§ **Page excerpt**:
= = =

[swift-evolution] [Discussion] Seal `T.Type` into `Type<T>`
Anton Zhilin
antonyzhilin at gmail.com
Thu Jul 14 15:17:46 CDT 2016
I still didn't answer the original question:
>> Values of Type store identifiers of U such that U: T.
>Why would we want to store more than one unique identifier?
We don't. What I meant is the following.
Type<T> can have multiple non-equal values. Each of them contains a single
identifier of some type U:T. This type U is different for non-equal values
of Type<T>.
2016-07-14 22:01 GMT+03:00 Anton Zhilin <antonyzhilin at gmail.com>:
> I didn't send the link to evolution, so here it is:
> https://gist.github.com/Anton3/08a069a3b6f634bece7ad666922741d2
>
> Response inline:
>
> 2016-07-14 20:52 GMT+03:00 Adrian Zubarev via swift-evolution <
> swift-evolution at swift.org>:
>>
>>
>> -
>>
>> There is a small typo (SE–0090 is not accepted yet) - only in the
>> first example:
>>
>> func unsafeBitCast<T, U>(_: T, to: U.Type)
>> unsafeBitCast(10, to: Double)
>>
>> // The second line should be
>> unsafeBitCast(10, to: Double.self)
>>
>>
>> I'll fix the examples.
>
>>
>> -
>>
>> Size and internal structure of Type will be the same as of T.Type
>>
>> - Do we really need this to be the same?
>>
>> Yes, otherwise we cannot remove T.Type. If you want to store *additional*
> data in Type<T> and have a reason for that, then why not.
>
>>
>> -
>> -
>>
>> Values of Type store identifiers of U such that U: T.
>>
>> - Why would we want to store more than one unique identifier?
>>
>> Another try at explaining my model of Type<T>. Warning: it will be a
> long read this time!
>
> During compilation, each type is assigned a unique integer identifier.
> Let's suppose there are only three types used in the program: Any is 1,
> BaseClass is 2, DerivedClass is 3.
>
> Values of type Type<Any> can contain one of identifiers 1, 2 or 3.
> Values of type Type<BaseClass> can contain one of identifiers 2 or 3.
> Values of type Type<DerivedClass> can only contain 3.
>
> The same in terms of sets:
>
> Type<Any> = { 1, 2, 3 }
> Type<BaseClass> = { 2, 3 }
> Type<DerivedClass> = { 3 }
>
> In terms of set theory, type Type<T> contains identifiers of all types U
> that are subtypes of T.
> If U1, ..., Uk are subtypes of T used in the program, then Type<T> = { T,
> U1, ..., Uk }
>
> Example:
>
> let x = Type<MyType>()
> let y = Type<MyProtocol>(casting: x)
> Type<MyType>.size //=> 50
> Type<MyProtocol>.size //=> 40
> x.size //=> 50
> y.size //=> 50
>
> Again, example with dynamicType. Let's suppose that T = BaseClass and DerivedClass:
> BaseClass.
>
> func dynamicType(_ value: BaseClass) -> Type<BaseClass>
>
> We can't know statically, which type information it returns.

= = =

§ **Provided records**:
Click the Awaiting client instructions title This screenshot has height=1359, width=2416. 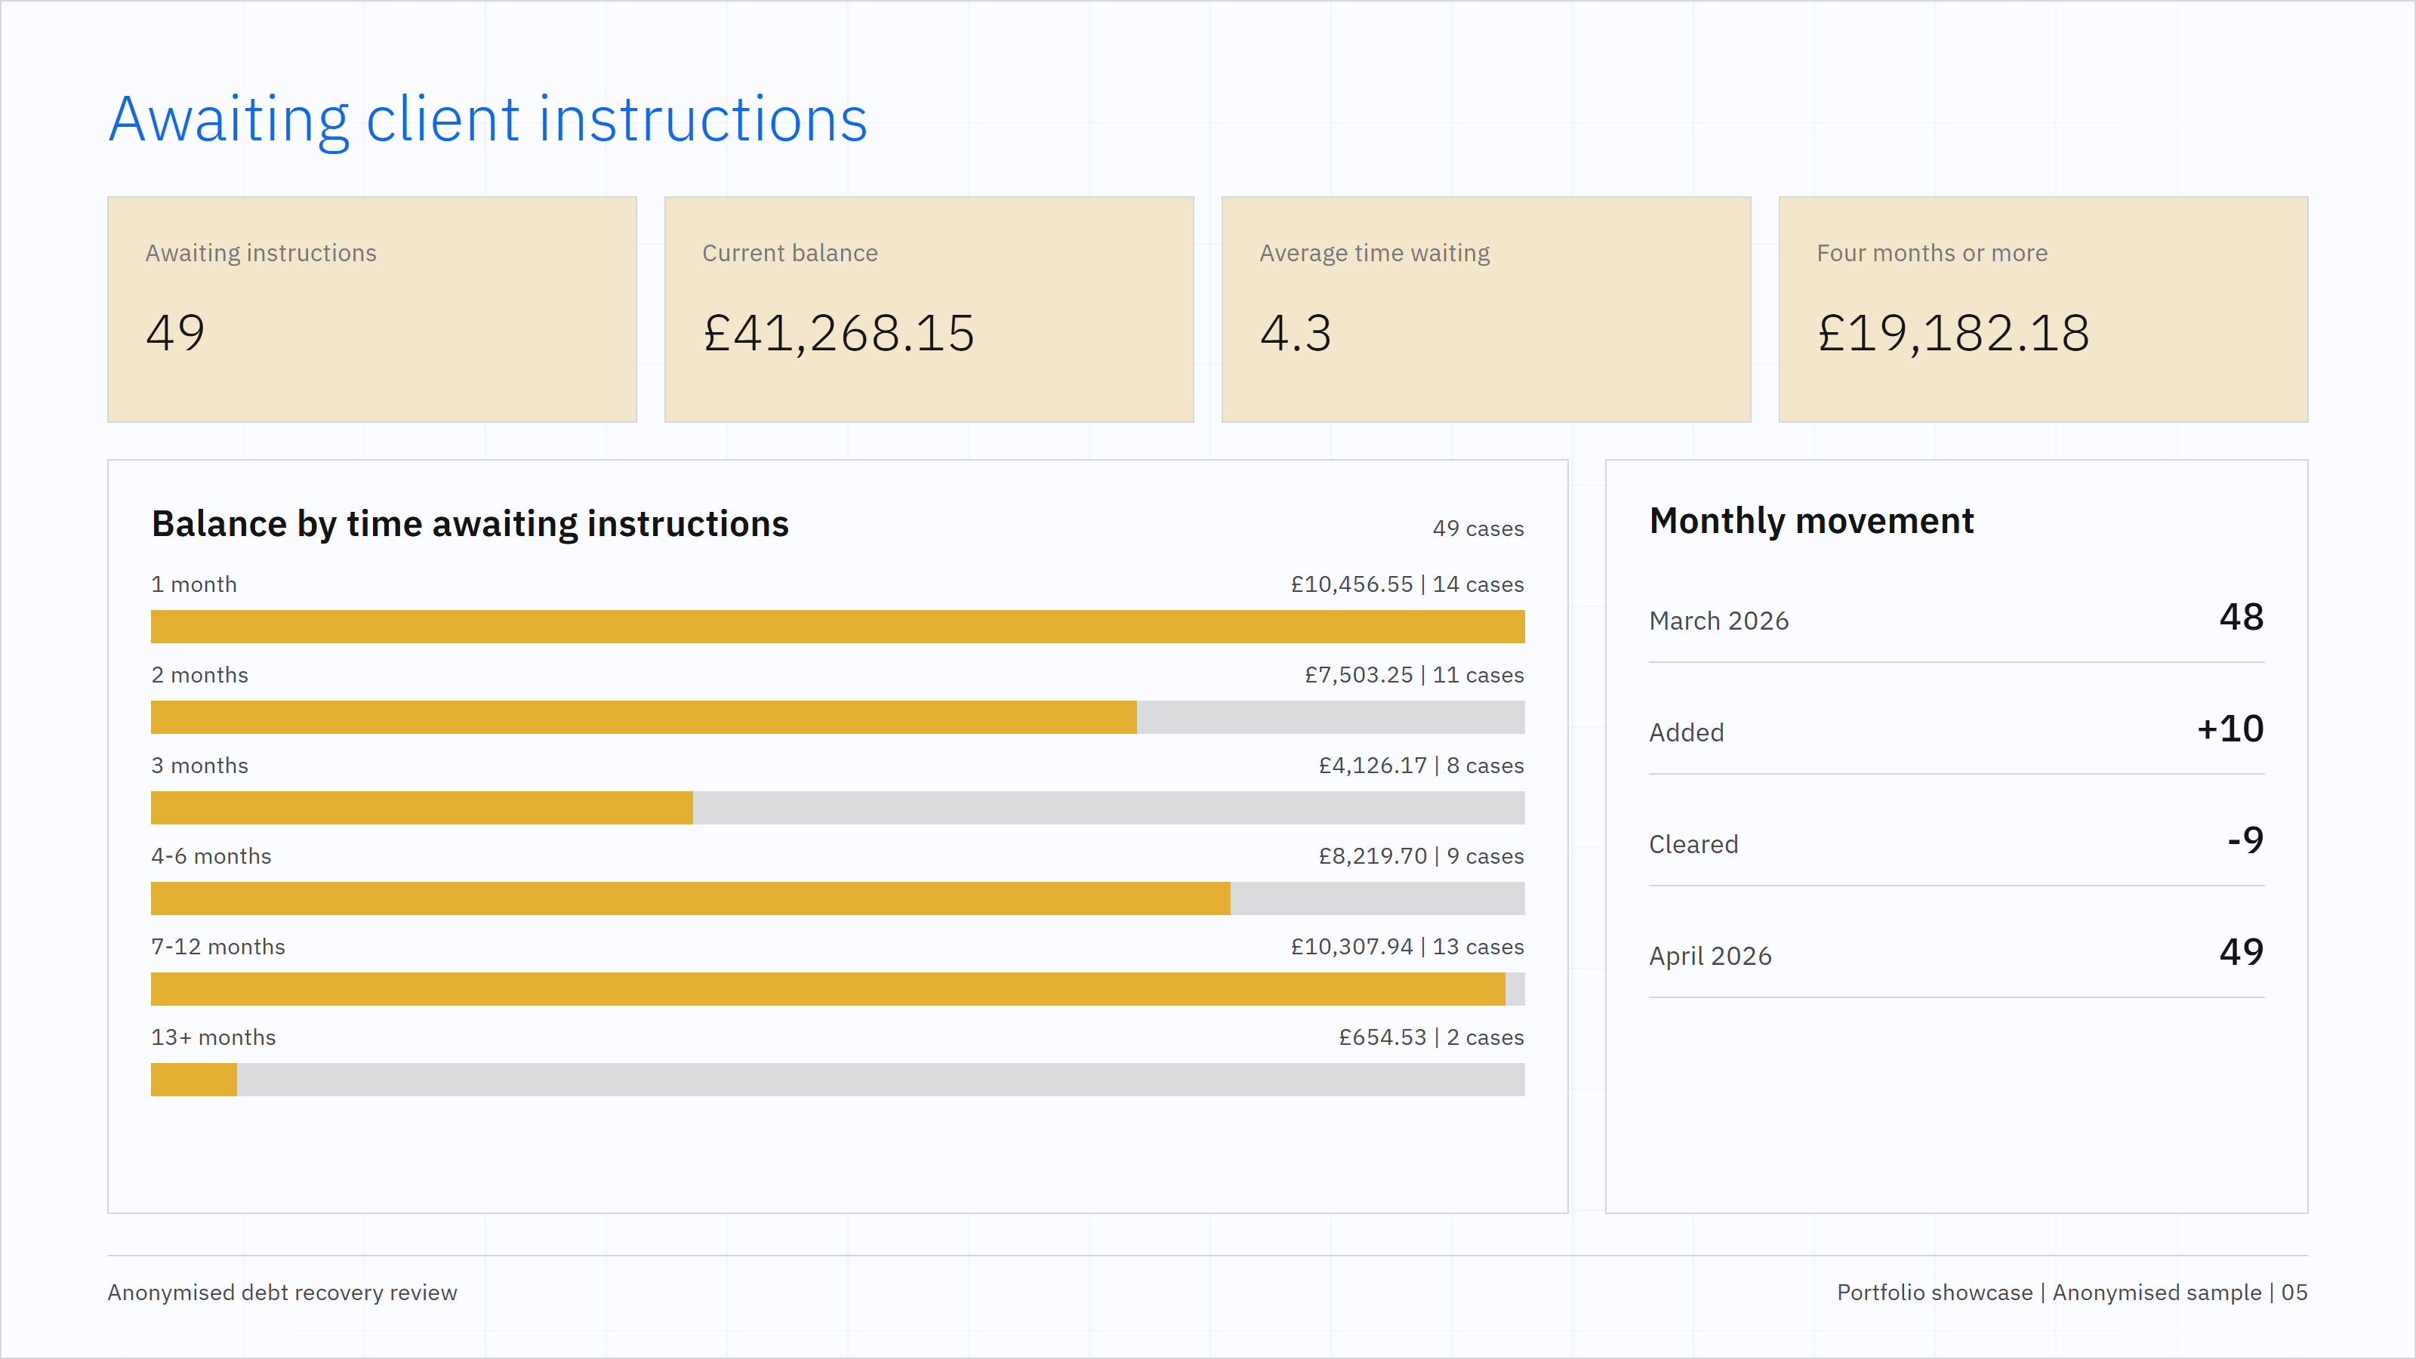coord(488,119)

= = =

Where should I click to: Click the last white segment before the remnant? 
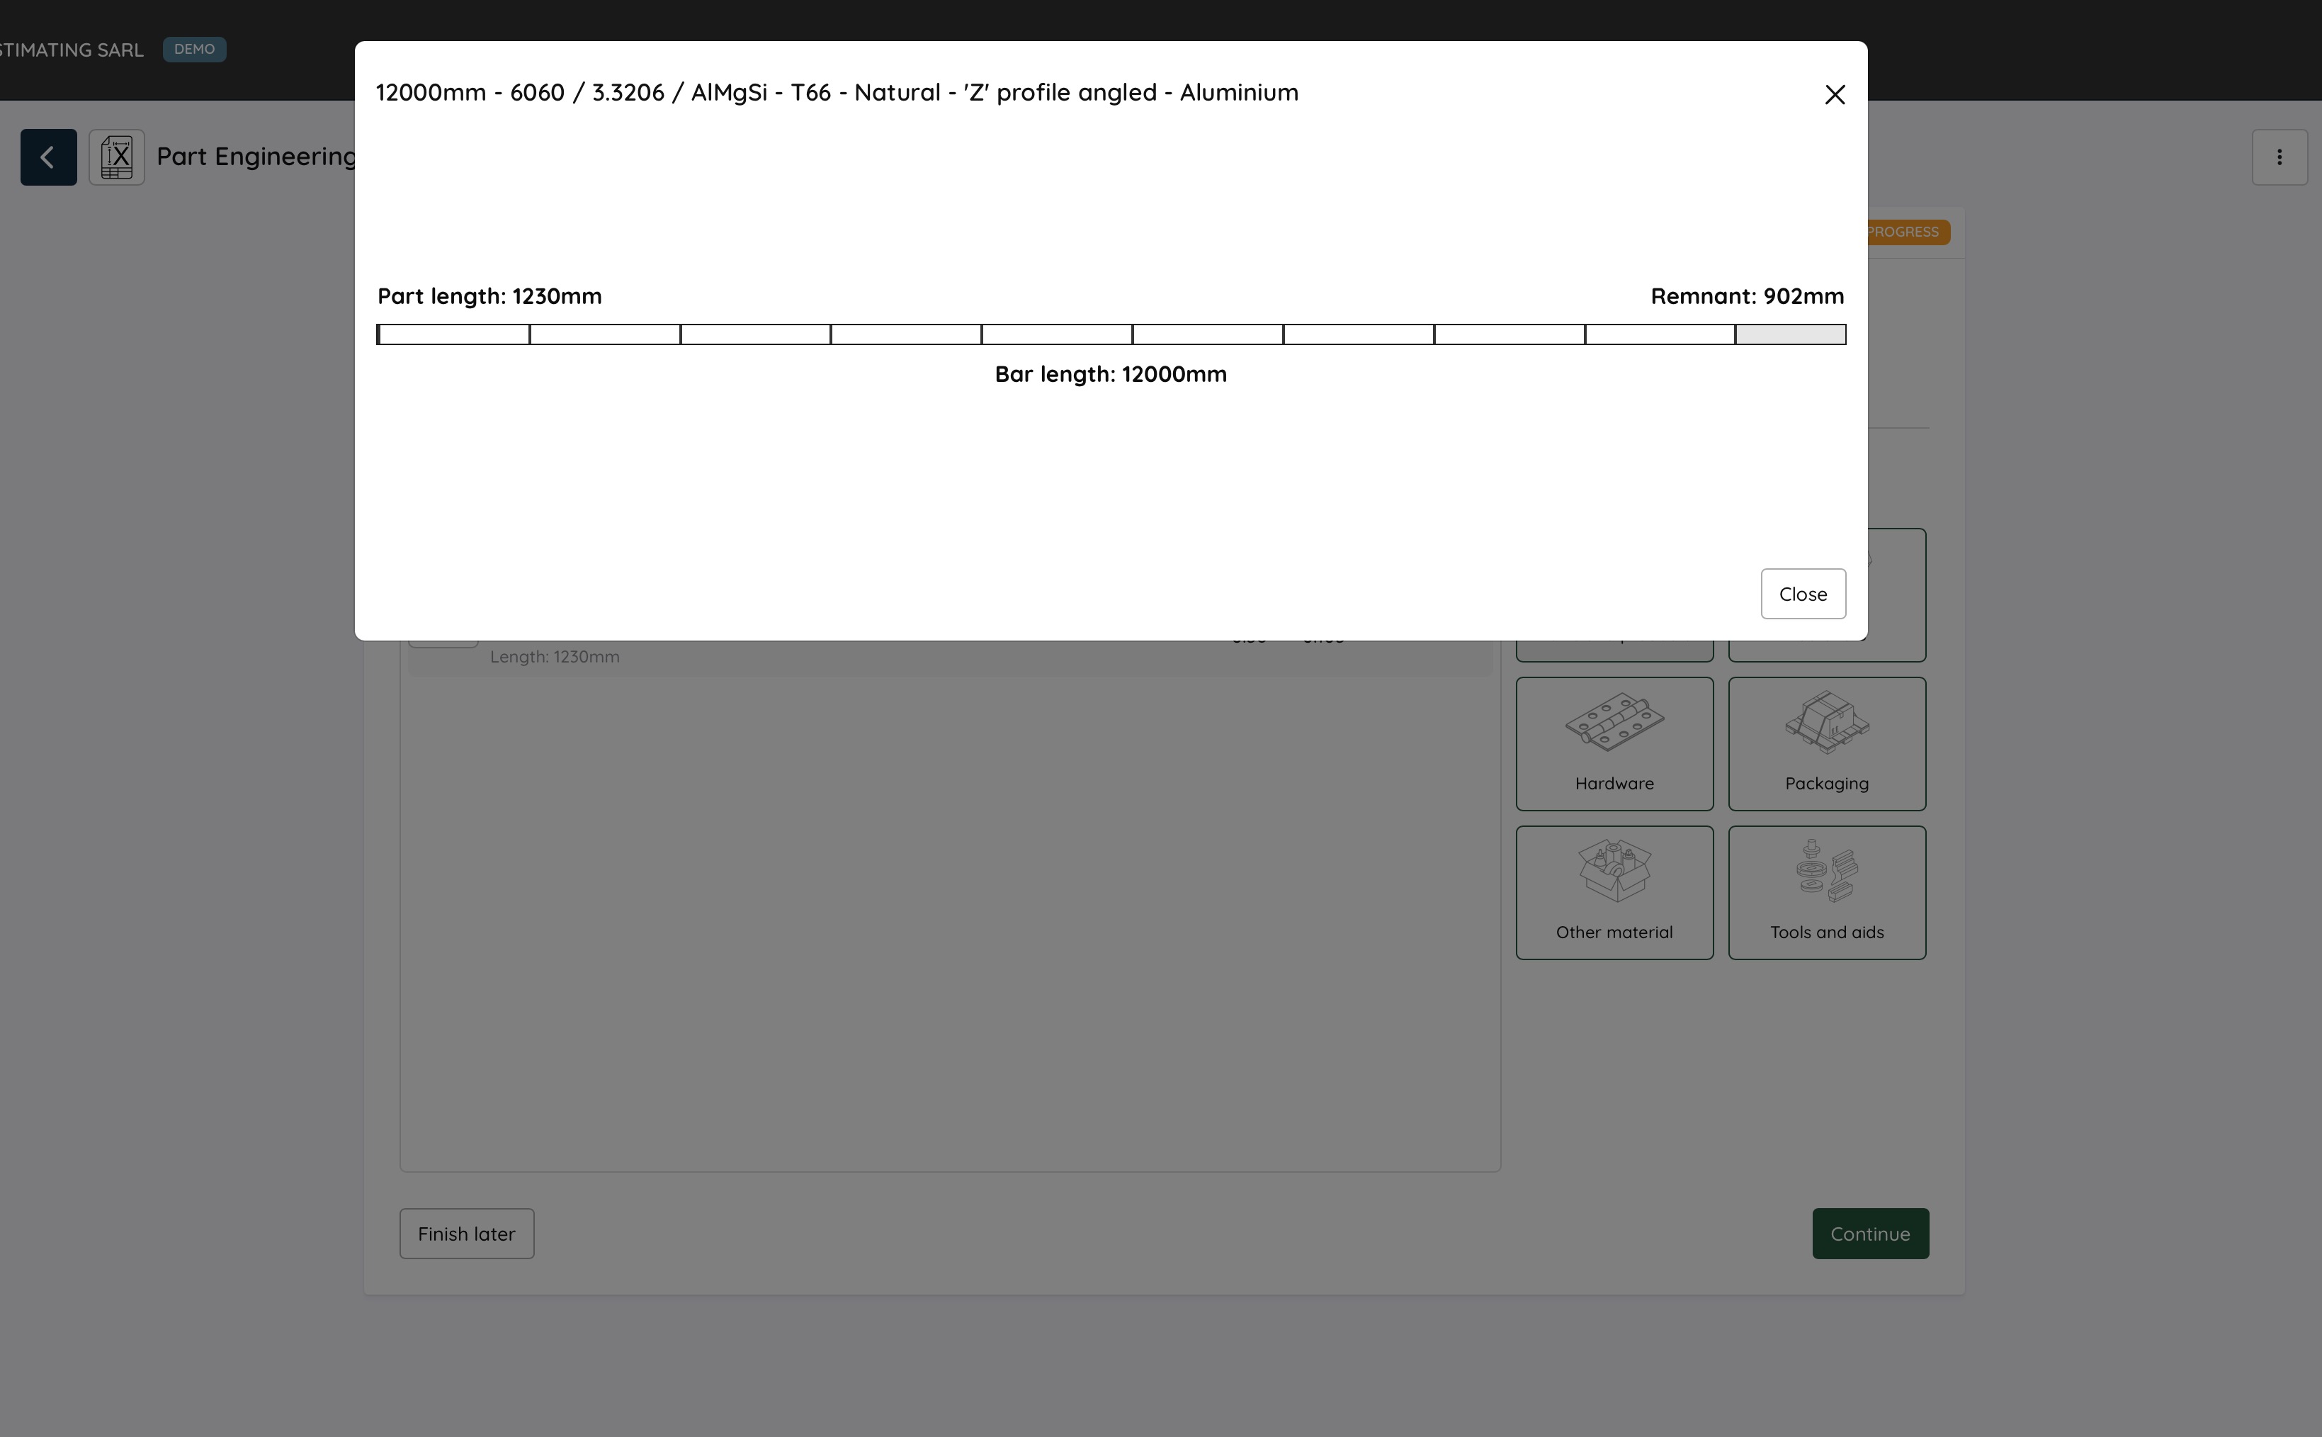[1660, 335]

= = =

§ **Exercises**:
**a.** Translate this sentence from the swift-evolution message into Spanish: "During compilation, each type is assigned a unique integer identifier."
**b.** Reproduce verbatim the part of the swift-evolution message between "[swift-evolution] [Discussion] Seal" and "is the following.", inclusive.

§ **Final answers**:
**a.** Durante la compilación, a cada tipo se le asigna un identificador entero único.

**b.**
[swift-evolution] [Discussion] Seal `T.Type` into `Type<T>`
Anton Zhilin
antonyzhilin at gmail.com
Thu Jul 14 15:17:46 CDT 2016
I still didn't answer the original question:
>> Values of Type store identifiers of U such that U: T.
>Why would we want to store more than one unique identifier?
We don't. What I meant is the following.